Nick Robertson/Connect Savannah
Chatham County Police Department Chief Jeff Hadley addresses the Chatham County Commission on Jan. 15.
Savannah Police Chief Roy Minter is hosting a virtual meeting with police leaders from across Chatham County on Friday afternoon to discuss the potential of local threats related to expected unrest surrounding the Jan. 20 presidential inauguration in Washington, D.C., and to coordinate response strategies.

According to a Savannah Police Department spokesperson, at 2 p.m. on Jan. 15 Minter is hosting a meeting for local law-enforcement department leaders as part of a continuing series of discussions about safety and security measures associated with next week’s inauguration.

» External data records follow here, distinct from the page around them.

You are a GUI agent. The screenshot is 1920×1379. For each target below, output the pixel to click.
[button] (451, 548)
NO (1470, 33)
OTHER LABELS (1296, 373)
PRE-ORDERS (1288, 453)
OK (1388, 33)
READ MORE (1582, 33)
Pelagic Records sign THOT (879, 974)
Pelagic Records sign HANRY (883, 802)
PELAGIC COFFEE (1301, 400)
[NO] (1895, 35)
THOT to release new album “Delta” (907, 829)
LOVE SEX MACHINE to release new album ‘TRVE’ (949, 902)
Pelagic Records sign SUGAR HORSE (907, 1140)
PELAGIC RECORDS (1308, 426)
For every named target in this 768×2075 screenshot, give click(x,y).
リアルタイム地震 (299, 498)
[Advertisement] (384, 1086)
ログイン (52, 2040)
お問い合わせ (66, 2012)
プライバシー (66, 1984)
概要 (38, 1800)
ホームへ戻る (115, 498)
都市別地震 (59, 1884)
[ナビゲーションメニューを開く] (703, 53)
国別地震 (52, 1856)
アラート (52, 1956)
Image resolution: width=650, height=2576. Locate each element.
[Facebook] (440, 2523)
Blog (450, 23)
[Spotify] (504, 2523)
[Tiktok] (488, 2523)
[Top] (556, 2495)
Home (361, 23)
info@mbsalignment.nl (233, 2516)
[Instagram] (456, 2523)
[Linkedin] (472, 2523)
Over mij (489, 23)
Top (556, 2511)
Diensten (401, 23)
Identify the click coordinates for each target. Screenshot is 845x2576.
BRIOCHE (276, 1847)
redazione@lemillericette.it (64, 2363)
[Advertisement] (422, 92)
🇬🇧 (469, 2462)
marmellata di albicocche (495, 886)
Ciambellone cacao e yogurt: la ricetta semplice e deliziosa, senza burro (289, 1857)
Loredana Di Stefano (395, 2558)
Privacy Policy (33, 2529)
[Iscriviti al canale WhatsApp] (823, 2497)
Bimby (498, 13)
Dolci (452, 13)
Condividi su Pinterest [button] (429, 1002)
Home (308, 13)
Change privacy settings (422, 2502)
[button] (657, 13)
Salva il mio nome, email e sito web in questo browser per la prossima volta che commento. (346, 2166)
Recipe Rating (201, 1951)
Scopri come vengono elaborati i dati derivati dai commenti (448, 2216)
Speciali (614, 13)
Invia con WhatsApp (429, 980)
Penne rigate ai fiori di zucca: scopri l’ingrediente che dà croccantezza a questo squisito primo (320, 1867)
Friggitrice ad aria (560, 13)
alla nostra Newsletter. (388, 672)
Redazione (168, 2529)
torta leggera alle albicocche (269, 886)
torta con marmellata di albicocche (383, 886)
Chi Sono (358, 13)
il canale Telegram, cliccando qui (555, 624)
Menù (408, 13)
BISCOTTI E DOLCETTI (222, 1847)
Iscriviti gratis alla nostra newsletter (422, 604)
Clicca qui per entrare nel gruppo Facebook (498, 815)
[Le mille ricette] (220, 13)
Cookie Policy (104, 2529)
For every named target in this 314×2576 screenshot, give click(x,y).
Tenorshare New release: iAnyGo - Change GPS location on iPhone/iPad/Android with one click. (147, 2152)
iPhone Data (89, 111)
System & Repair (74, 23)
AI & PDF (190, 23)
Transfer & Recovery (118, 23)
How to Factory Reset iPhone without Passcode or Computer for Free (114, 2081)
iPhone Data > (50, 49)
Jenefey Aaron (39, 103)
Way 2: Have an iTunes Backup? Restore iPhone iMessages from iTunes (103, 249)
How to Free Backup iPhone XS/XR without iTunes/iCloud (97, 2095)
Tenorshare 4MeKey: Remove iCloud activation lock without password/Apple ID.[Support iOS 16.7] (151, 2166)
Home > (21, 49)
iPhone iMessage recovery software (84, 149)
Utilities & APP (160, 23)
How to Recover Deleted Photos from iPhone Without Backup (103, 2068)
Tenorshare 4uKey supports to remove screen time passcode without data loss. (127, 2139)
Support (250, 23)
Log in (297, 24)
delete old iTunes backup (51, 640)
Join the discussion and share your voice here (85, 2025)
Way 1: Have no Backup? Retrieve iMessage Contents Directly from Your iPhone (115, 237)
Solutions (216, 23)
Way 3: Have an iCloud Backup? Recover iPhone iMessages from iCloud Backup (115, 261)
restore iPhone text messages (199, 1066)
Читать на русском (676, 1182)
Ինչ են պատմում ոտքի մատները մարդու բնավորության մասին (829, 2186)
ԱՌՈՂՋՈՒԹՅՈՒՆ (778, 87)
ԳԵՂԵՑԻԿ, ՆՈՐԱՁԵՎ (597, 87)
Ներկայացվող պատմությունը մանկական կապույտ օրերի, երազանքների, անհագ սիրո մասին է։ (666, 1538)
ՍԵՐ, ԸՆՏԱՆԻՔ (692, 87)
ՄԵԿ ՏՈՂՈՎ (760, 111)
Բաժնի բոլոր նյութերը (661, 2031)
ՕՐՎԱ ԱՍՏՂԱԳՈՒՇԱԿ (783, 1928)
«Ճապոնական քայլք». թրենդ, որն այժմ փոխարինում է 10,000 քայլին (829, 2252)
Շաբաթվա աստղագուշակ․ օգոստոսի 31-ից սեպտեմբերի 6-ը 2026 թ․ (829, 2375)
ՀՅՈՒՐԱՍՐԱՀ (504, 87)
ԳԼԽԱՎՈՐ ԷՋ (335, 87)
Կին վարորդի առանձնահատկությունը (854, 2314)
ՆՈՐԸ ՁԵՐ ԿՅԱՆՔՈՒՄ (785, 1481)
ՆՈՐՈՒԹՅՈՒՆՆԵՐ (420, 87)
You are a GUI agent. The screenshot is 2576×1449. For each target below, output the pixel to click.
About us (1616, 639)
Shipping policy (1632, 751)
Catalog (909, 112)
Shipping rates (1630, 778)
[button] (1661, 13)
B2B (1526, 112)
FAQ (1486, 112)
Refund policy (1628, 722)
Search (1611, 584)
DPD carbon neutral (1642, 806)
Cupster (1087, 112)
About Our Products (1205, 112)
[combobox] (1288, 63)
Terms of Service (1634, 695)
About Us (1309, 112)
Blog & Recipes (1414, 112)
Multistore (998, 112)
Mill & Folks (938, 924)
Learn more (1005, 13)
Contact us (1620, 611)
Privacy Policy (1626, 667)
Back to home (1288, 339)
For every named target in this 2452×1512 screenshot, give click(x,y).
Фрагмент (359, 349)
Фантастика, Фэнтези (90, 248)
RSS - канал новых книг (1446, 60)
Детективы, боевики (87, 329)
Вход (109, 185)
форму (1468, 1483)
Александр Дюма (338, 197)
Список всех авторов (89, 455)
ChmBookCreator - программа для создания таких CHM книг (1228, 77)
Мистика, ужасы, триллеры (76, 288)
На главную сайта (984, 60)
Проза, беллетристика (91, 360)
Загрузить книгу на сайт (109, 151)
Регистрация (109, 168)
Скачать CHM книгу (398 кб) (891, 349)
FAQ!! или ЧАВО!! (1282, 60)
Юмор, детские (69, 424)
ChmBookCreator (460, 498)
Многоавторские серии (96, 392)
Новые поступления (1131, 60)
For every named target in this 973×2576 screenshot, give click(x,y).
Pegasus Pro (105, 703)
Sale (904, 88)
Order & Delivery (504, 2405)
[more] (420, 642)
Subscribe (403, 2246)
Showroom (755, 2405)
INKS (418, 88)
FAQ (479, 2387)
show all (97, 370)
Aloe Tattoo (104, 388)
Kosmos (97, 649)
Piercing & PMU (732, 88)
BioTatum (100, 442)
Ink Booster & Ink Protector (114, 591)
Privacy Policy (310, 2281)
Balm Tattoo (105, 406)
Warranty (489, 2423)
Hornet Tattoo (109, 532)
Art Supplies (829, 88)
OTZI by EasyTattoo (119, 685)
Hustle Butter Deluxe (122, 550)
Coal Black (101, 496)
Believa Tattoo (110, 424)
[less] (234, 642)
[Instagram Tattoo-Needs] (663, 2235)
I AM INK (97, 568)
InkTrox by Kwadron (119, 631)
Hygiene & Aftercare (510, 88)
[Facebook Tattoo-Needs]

Nationwide, law-enforcement agencies are gearing up to address threats of potentially violent protesters wreaking havoc in Washington, D.C. and in all 50 state capitals as President-elect Joe Biden prepares to take office.

The threats follow a failed insurrection on the U.S. Capitol on Jan. 6, when supporters of President Donald Trump stormed the seat of Congress and caused widespread destruction resulting in the deaths of five, including U.S. Capitol Officer Brian Sicknick.

During Friday’s Chatham County Commission meeting, Chatham County Police Chief Jeff Hadley mentioned that he would be attending Minter’s meeting after already participating in several conference calls with varied law-enforcement agencies.

Hadley said that as of Friday morning, there were no known threats of violent unrest in Chatham’s varied communities.

“There are no specific threats to Savannah,” Hadley said. “That doesn’t mean we are not prepared.”

Hadley said that the meeting Friday afternoon would help all of Chatham’s police leaders be ready for a prompt and coordinated response if unrest were to occur locally during the upcoming week.

“We can respond quickly and mobilize and keep Chatham County safe,” Hadley said.

On Jan. 12, Savannah Mayor Van Johnson announced that he was cancelling his plans to attend Biden’s inauguration in Washington, D.C., and would instead be in Savannah to help address any local threats.

“Locally, we have our own challenges, and so we’re also going to keep our eyes on what’s happening here in Savannah,” Johnson said, while expressing confidence in the city’s ability to keep the peace. “We plan for these things before these things happen. We have some well-documented plans for how to deal with a variety of issues related to public unrest.”